O Duplo na Literatura

No tema do duplo Freud faz reparo, consagra atenção para dois fenômenos: o do Mesmo e o do Duplo. O Mesmo respeitante a uma impossibilidade instantânea de reconhecer a si mesmo, para ato contínuo o Eu arrepanhar apoderar-se daquela imagem que é sua. Tal como aconteceu com o próprio Freud, quando de súbito, dentro da cabine espelhada de um trem, não reconheceu a própria imagem refletida, provocando reparos do “mal-entendido” ou do “mal-reconhecido”. Mas consoante ao duplo sua constituição e funcionamento mostram-se meadas de difícil enredo: são mais complexas. Ele duplo é um outro de si mesmo – incógnito como tal e reconhecido pela sensação de estranhamento que ele é capaz de causar.

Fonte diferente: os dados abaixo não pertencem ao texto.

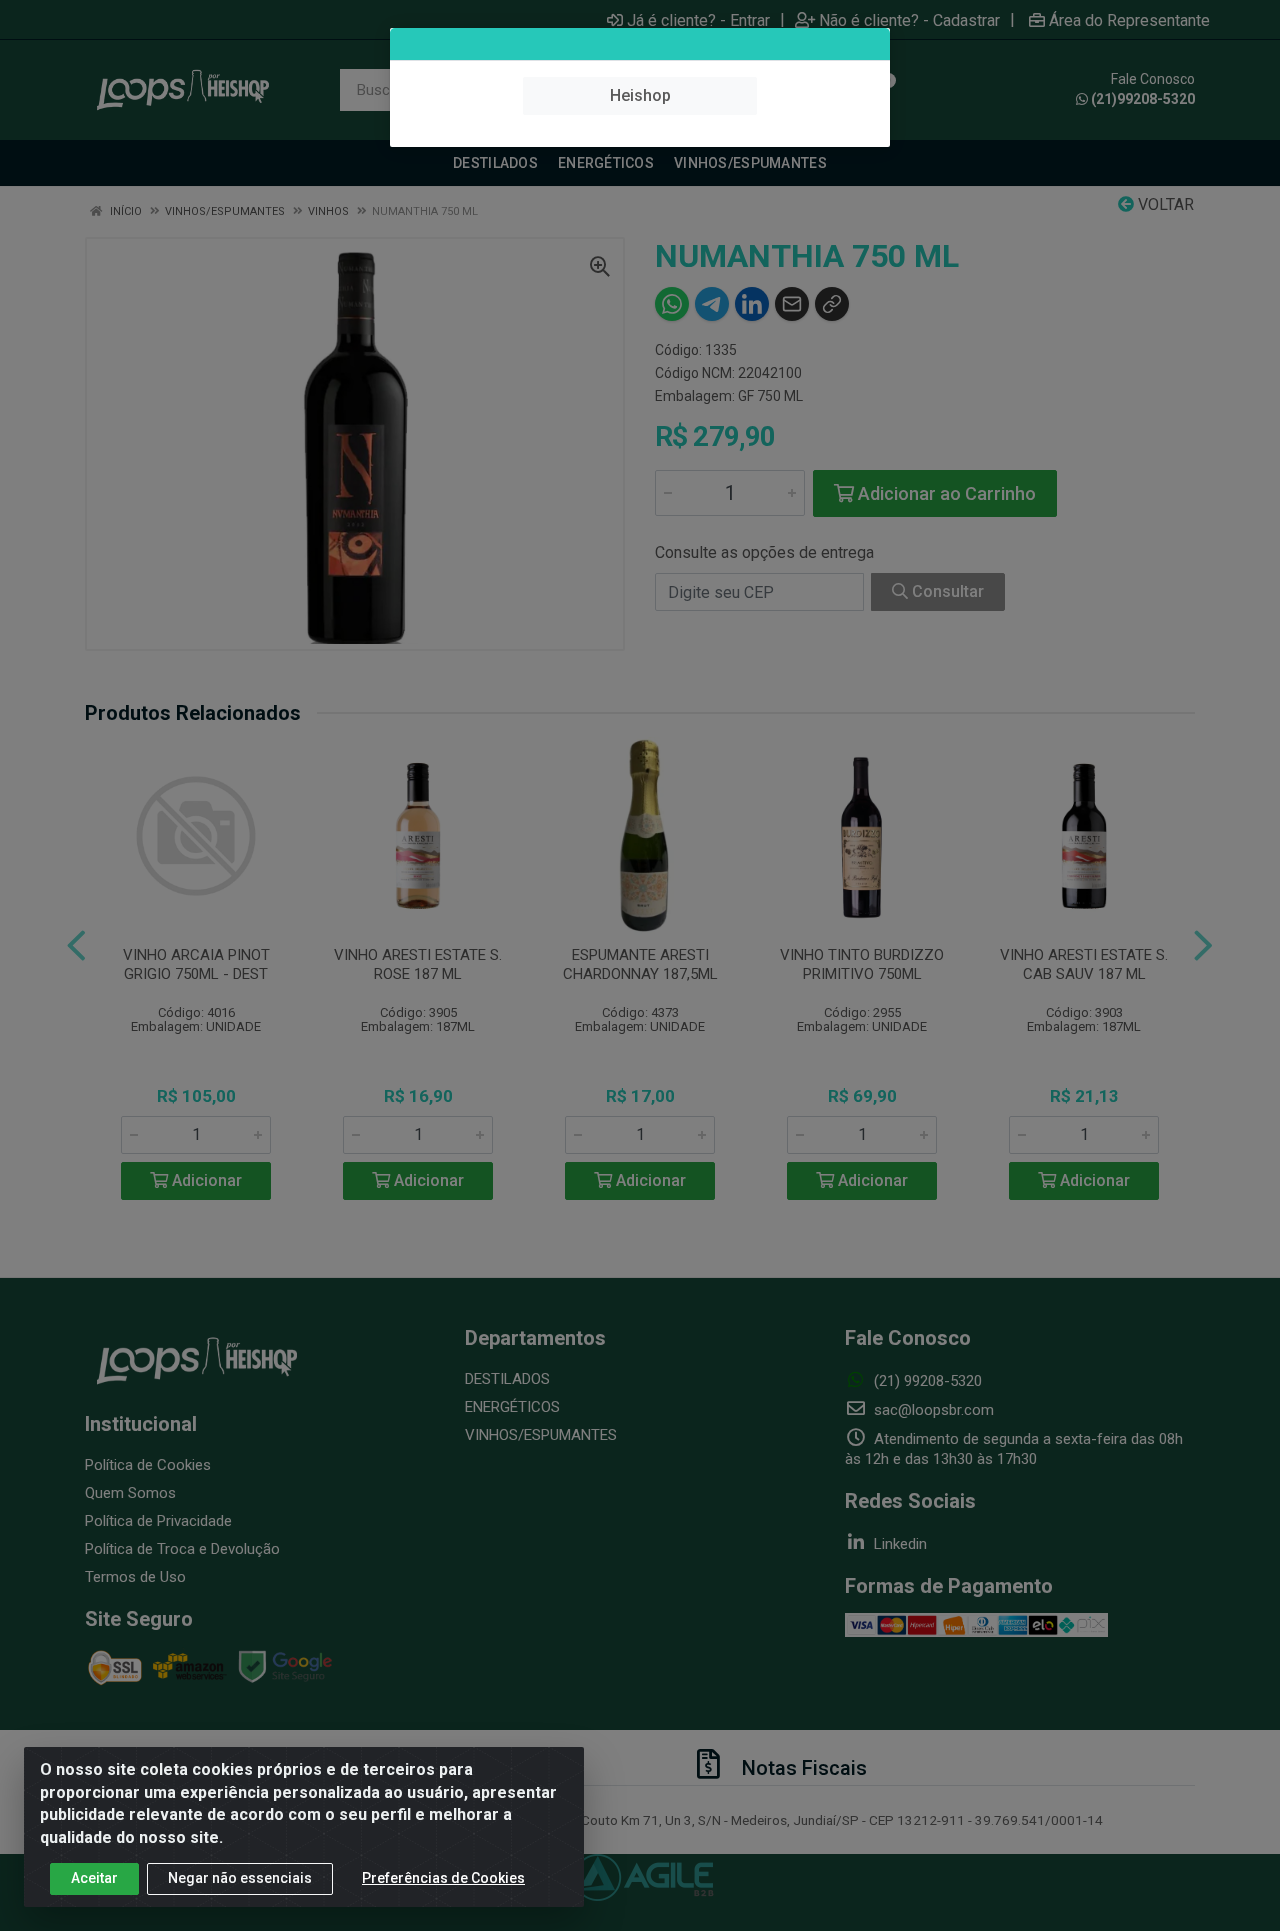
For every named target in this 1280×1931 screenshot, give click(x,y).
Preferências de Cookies (443, 1878)
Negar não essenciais (240, 1878)
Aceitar (94, 1878)
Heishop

Diremos ainda de forma mais esmiuçadora que o sentimento de sinistro parece sobremaneira forte, em todas as condições sobre as quais o mecanismo de duplicação imaginária parece prevalente – tema literário do duplo.

A literatura explora tempo todo a forma do duplo. A comédia dos erros existe desde toda a eternidade. Gêmeos já usurpavam identidades nos palcos da Grécia antiga. Aristófanes, Plauto, Shakespeare, Tirso de Molina, Lope de Veja, Corneille, Calderón, Molière e tantos outros criadores lançaram mão desta apropriação voluntária-involuntária de heterogeneidade. Todos sabiam que o destino – conforme afirma o adágio estóico – guia aquele que consente e arrasta aquele que recusa. Essa motivação do enredo condicionada pela semelhança já existia inclusive nas lendas heróicas. Os apoderamentos do análogo remontam aos ciclos das mitologias indianas e das lendas tebaicas: – Mercúrio – por exemplo – assume as formas do escravo Sósia. Molière retoma esse tema em 1668 criando a peça Amphitryon ­- transformando esse mito heróico numa cômica desventura conjugal. Um conflito psíquico cria o duplo – projeção da desordem íntima. São espelhos sombras fantasmas aparições retratos. No espelho somos duplicados, e poucos de nós têm a chance de descobrir – feito ela Alice – o que está do outro lado.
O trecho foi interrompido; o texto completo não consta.